Go to the line below containing "Instruction: Set decimal places to 3" and print exactly from there through the line containing "1020x317 pixels.", both included. Print nothing else.

Entries supplied:
- - -
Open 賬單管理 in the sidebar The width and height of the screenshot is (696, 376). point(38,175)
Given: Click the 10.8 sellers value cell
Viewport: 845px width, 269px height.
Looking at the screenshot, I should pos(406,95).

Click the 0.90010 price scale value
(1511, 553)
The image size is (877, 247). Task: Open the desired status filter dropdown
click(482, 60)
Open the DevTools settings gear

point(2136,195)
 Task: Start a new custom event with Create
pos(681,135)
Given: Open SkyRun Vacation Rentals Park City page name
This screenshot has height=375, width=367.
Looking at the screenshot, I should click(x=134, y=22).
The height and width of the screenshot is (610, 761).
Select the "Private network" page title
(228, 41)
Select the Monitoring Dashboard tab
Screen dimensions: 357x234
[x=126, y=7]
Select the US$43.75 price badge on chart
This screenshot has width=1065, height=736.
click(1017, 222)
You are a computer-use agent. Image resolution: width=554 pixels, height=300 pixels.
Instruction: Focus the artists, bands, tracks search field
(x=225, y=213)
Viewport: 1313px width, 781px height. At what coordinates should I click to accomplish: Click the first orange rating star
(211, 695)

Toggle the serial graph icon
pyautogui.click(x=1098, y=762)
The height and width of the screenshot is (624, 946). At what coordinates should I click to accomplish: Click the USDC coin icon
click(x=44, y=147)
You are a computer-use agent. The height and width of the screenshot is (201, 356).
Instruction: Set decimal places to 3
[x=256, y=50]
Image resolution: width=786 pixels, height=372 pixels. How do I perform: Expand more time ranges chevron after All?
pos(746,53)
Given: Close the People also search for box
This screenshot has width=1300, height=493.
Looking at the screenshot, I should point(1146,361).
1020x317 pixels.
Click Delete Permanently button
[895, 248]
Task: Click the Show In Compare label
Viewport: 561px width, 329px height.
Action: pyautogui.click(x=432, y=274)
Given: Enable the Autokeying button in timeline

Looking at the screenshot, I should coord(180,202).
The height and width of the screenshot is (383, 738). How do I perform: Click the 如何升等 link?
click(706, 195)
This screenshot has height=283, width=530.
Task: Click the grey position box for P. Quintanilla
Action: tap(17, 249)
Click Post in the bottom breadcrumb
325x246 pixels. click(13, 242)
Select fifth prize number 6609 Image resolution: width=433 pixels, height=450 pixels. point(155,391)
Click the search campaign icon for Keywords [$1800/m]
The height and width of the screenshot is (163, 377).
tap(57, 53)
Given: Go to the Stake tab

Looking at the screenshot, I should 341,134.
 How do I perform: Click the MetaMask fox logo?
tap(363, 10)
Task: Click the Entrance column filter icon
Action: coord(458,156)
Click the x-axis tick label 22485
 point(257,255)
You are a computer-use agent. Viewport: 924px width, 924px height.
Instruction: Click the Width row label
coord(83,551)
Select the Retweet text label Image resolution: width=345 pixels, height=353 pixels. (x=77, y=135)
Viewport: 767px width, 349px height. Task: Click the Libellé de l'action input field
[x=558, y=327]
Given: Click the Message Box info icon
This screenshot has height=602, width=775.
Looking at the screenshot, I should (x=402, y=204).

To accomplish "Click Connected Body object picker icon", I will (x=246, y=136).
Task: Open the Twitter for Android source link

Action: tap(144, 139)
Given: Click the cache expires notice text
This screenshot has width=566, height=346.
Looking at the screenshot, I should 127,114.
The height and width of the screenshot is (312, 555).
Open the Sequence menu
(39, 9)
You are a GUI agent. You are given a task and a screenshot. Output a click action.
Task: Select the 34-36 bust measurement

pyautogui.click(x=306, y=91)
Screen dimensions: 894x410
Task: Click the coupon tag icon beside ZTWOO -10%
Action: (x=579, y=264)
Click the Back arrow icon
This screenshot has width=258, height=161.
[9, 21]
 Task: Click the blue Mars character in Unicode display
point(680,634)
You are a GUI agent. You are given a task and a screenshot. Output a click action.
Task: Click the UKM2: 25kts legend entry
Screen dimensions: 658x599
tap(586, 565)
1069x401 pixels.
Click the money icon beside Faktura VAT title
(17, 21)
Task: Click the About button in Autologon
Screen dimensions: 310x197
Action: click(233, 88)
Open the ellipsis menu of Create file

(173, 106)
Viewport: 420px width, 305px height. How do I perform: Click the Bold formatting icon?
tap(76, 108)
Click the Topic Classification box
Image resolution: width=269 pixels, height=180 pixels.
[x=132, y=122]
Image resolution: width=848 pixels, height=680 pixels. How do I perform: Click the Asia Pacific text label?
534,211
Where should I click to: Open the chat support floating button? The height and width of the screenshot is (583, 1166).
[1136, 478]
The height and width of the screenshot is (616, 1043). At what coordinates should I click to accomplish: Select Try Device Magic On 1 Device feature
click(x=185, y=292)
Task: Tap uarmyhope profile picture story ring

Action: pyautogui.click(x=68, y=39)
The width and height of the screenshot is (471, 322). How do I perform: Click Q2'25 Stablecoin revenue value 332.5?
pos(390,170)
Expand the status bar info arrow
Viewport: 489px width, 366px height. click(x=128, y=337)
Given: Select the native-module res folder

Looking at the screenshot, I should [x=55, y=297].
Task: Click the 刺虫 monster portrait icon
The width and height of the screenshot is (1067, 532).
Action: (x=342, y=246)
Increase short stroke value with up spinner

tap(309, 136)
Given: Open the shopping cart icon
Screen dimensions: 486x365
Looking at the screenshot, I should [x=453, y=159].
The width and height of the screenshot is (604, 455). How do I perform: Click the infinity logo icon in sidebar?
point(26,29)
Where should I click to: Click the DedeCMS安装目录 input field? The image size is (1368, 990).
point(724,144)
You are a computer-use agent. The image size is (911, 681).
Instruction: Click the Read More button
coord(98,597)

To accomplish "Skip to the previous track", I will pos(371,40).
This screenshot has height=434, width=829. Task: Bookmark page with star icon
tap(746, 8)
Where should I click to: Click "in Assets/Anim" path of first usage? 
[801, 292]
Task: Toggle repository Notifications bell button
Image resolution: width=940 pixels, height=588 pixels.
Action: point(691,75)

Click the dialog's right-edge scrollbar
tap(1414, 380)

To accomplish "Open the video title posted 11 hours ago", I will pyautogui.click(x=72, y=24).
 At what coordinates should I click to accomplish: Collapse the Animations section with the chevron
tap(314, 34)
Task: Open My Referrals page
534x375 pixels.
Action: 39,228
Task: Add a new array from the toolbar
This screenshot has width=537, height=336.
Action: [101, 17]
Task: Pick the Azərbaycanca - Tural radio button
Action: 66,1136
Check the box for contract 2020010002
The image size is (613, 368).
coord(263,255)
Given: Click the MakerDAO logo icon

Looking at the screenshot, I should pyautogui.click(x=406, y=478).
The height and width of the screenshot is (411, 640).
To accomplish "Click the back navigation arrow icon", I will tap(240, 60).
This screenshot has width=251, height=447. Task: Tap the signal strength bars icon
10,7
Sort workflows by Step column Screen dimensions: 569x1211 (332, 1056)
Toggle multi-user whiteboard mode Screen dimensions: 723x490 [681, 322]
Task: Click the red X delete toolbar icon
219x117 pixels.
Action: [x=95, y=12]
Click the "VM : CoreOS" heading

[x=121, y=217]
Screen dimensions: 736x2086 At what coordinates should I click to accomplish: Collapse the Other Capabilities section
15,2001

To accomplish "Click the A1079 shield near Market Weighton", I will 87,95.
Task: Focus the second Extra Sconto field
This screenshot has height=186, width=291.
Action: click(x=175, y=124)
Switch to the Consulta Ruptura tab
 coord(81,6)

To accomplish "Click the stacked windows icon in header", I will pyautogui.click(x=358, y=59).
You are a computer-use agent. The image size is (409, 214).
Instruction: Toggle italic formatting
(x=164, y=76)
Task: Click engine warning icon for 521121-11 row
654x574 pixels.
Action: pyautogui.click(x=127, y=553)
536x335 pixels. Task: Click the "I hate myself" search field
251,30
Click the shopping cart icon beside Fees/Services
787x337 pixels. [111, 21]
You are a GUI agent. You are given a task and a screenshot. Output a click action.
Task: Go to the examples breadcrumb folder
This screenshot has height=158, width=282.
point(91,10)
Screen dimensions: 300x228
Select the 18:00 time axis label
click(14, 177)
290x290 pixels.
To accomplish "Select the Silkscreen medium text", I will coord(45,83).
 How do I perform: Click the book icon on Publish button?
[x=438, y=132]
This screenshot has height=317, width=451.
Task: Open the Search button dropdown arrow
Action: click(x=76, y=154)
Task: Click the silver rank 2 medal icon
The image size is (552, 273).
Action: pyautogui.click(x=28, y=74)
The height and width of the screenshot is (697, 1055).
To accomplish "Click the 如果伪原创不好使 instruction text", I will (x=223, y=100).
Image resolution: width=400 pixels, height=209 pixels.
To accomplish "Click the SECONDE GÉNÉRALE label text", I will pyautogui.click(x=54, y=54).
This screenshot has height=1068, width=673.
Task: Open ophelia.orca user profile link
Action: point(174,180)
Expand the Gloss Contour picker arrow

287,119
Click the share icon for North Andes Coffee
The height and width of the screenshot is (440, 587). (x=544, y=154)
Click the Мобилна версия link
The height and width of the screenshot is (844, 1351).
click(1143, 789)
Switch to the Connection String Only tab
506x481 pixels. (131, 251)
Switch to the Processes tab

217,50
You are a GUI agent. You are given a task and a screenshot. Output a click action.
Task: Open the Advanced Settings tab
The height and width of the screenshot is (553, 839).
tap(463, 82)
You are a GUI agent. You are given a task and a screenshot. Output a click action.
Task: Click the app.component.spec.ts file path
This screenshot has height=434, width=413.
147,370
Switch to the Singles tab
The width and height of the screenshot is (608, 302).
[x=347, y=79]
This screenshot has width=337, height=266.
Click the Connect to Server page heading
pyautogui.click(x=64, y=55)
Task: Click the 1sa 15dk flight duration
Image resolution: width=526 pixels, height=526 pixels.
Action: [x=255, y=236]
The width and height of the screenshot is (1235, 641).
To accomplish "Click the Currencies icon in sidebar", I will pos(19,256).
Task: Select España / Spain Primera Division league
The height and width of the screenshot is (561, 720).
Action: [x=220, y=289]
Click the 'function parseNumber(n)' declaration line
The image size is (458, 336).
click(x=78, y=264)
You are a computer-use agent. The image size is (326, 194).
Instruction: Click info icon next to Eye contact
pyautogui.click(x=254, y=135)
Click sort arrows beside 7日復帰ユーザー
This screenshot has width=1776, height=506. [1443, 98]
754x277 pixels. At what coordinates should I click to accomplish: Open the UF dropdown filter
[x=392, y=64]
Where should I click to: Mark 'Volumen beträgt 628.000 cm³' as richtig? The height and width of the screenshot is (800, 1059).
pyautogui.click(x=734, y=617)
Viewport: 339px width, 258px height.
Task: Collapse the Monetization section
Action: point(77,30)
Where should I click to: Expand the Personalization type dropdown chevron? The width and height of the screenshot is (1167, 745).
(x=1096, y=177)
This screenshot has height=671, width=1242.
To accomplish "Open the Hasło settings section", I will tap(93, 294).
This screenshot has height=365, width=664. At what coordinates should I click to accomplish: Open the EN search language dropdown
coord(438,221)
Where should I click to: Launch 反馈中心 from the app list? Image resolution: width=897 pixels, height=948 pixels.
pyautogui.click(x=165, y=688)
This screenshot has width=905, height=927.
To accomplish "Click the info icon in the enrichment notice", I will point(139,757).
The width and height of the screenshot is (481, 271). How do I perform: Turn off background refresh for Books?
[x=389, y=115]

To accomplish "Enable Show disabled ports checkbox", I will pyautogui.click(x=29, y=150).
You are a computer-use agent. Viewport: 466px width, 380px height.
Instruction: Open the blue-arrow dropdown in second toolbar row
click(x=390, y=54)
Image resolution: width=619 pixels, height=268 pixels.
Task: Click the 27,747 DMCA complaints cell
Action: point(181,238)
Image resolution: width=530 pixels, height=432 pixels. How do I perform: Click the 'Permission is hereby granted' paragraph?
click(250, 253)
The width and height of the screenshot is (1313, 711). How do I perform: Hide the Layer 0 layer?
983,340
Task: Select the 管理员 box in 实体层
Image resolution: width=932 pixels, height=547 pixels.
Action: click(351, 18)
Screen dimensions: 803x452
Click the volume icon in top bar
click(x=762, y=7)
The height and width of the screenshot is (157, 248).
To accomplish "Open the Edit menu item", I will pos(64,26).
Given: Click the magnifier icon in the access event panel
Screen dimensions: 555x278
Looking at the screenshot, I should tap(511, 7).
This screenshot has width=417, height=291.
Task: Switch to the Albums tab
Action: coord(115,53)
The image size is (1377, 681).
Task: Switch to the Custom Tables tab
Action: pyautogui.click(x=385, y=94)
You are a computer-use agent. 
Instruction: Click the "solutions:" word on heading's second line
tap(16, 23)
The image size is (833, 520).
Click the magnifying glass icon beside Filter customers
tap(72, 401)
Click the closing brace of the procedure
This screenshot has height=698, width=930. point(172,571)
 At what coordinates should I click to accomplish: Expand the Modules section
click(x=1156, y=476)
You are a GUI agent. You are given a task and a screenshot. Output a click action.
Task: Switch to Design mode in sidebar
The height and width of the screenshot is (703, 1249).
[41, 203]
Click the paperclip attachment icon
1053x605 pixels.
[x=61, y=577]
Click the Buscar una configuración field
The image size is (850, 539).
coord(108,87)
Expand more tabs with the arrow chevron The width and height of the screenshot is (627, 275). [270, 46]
- - -
Answer space:
Instruction: Set decimal places to 3
[x=256, y=50]
Image resolution: width=786 pixels, height=372 pixels. How do I perform: Expand more time ranges chevron after All?
pos(746,53)
Given: Close the People also search for box
This screenshot has width=1300, height=493.
Looking at the screenshot, I should point(1146,361).
1020x317 pixels.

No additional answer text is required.